*** Block opens ***
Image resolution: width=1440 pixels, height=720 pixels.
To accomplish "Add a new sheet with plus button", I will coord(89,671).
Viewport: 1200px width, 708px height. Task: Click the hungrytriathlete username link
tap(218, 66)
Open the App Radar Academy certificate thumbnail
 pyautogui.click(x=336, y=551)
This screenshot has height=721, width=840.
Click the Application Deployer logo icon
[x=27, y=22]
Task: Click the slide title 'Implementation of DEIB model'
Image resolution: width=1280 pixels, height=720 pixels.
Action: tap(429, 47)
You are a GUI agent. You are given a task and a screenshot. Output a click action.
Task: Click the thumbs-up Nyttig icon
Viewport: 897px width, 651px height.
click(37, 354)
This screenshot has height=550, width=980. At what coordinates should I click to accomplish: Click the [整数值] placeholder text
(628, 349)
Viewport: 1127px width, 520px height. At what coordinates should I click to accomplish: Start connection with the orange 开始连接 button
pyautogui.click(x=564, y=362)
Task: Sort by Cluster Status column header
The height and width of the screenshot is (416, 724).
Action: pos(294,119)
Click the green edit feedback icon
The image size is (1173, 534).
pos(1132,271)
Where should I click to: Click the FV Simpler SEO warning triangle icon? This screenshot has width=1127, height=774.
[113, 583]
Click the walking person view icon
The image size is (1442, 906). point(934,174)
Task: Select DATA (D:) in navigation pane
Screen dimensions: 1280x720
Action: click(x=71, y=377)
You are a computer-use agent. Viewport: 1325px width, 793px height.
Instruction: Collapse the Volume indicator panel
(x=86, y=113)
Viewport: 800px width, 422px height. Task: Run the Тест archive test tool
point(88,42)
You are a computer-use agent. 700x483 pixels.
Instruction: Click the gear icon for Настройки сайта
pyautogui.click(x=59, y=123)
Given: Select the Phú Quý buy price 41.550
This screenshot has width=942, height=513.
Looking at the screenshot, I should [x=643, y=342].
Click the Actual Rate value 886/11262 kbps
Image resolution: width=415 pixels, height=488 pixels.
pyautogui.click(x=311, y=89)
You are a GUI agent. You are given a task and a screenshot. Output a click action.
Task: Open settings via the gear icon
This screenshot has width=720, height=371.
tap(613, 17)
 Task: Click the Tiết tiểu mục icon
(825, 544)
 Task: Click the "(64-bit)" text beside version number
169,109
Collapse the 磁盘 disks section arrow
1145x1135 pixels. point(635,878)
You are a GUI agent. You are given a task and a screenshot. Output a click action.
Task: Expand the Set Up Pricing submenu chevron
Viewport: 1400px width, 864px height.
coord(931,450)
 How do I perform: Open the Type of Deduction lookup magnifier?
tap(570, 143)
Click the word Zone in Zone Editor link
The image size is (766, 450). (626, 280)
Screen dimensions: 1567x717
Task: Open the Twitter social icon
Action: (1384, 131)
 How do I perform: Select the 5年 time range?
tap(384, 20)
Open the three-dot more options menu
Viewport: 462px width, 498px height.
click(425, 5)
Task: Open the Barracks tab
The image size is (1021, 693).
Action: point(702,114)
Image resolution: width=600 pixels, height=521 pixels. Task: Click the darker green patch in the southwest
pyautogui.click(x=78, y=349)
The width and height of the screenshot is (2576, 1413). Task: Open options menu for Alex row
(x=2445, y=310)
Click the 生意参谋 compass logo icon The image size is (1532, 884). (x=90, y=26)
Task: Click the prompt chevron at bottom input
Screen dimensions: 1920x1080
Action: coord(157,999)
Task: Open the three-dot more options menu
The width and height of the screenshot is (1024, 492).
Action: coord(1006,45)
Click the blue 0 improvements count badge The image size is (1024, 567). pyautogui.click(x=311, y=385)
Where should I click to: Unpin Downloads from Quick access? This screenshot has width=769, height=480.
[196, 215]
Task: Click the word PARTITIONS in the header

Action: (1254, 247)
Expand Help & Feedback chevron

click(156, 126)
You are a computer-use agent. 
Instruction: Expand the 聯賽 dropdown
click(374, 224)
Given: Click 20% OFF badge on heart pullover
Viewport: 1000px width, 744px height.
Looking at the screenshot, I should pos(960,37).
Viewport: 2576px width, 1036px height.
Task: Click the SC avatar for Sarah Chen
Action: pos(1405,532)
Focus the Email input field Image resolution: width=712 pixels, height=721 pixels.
*** Block closes ***
Task instructions → Starting with the line above that holds "Image resolution: width=415" and stopping with the line that holds "Task: Click the prompt", reproduce each line exactly, omitting all other lines.

Output for this exercise →
Image resolution: width=415 pixels, height=488 pixels.
pyautogui.click(x=311, y=89)
You are a GUI agent. You are given a task and a screenshot. Output a click action.
Task: Open settings via the gear icon
This screenshot has width=720, height=371.
tap(613, 17)
 Task: Click the Tiết tiểu mục icon
(825, 544)
 Task: Click the "(64-bit)" text beside version number
169,109
Collapse the 磁盘 disks section arrow
1145x1135 pixels. point(635,878)
You are a GUI agent. You are given a task and a screenshot. Output a click action.
Task: Expand the Set Up Pricing submenu chevron
Viewport: 1400px width, 864px height.
coord(931,450)
 How do I perform: Open the Type of Deduction lookup magnifier?
tap(570, 143)
Click the word Zone in Zone Editor link
The image size is (766, 450). (626, 280)
Screen dimensions: 1567x717
Task: Open the Twitter social icon
Action: (1384, 131)
 How do I perform: Select the 5年 time range?
tap(384, 20)
Open the three-dot more options menu
Viewport: 462px width, 498px height.
click(425, 5)
Task: Open the Barracks tab
The image size is (1021, 693).
Action: point(702,114)
Image resolution: width=600 pixels, height=521 pixels. Task: Click the darker green patch in the southwest
pyautogui.click(x=78, y=349)
The width and height of the screenshot is (2576, 1413). Task: Open options menu for Alex row
(x=2445, y=310)
Click the 生意参谋 compass logo icon The image size is (1532, 884). (x=90, y=26)
Task: Click the prompt chevron at bottom input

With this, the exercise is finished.